▶ _TASK DIRECTIONS_: Copy out the items below line for line, changing nothing, but leave out the pictures.

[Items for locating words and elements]
··········
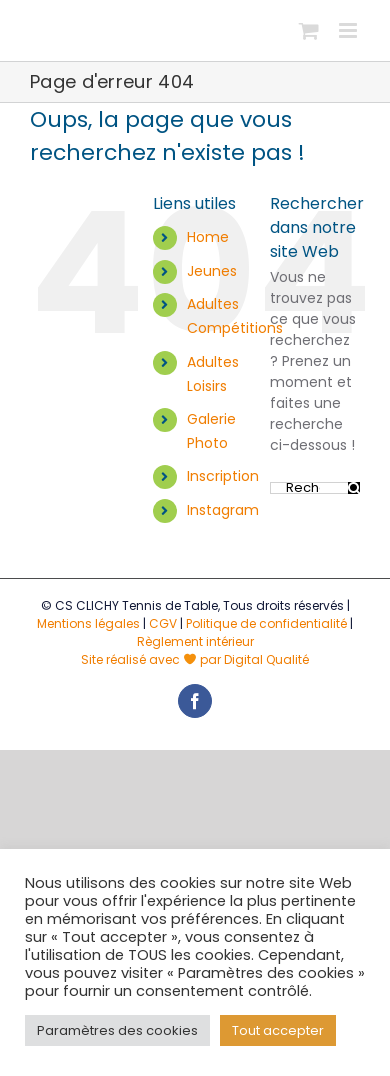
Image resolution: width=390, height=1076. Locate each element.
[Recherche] (354, 488)
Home (208, 237)
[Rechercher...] (309, 488)
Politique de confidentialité (266, 623)
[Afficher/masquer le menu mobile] (349, 30)
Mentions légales (88, 623)
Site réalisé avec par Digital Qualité (195, 659)
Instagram (223, 510)
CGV (163, 623)
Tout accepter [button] (278, 1030)
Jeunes (212, 271)
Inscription (223, 476)
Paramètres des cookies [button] (117, 1030)
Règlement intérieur (195, 641)
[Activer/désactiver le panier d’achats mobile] (309, 30)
··········
▶ _EXPECTED OUTPUT_:
Image resolution: width=390, height=1076. Locate each element.
[Recherche] (354, 488)
Home (208, 237)
[Rechercher...] (309, 488)
Politique de confidentialité (266, 623)
[Afficher/masquer le menu mobile] (349, 30)
Mentions légales (88, 623)
Site réalisé avec par Digital Qualité (195, 659)
Instagram (223, 510)
CGV (163, 623)
Tout accepter [button] (278, 1030)
Jeunes (212, 271)
Inscription (223, 476)
Paramètres des cookies [button] (117, 1030)
Règlement intérieur (195, 641)
[Activer/désactiver le panier d’achats mobile] (309, 30)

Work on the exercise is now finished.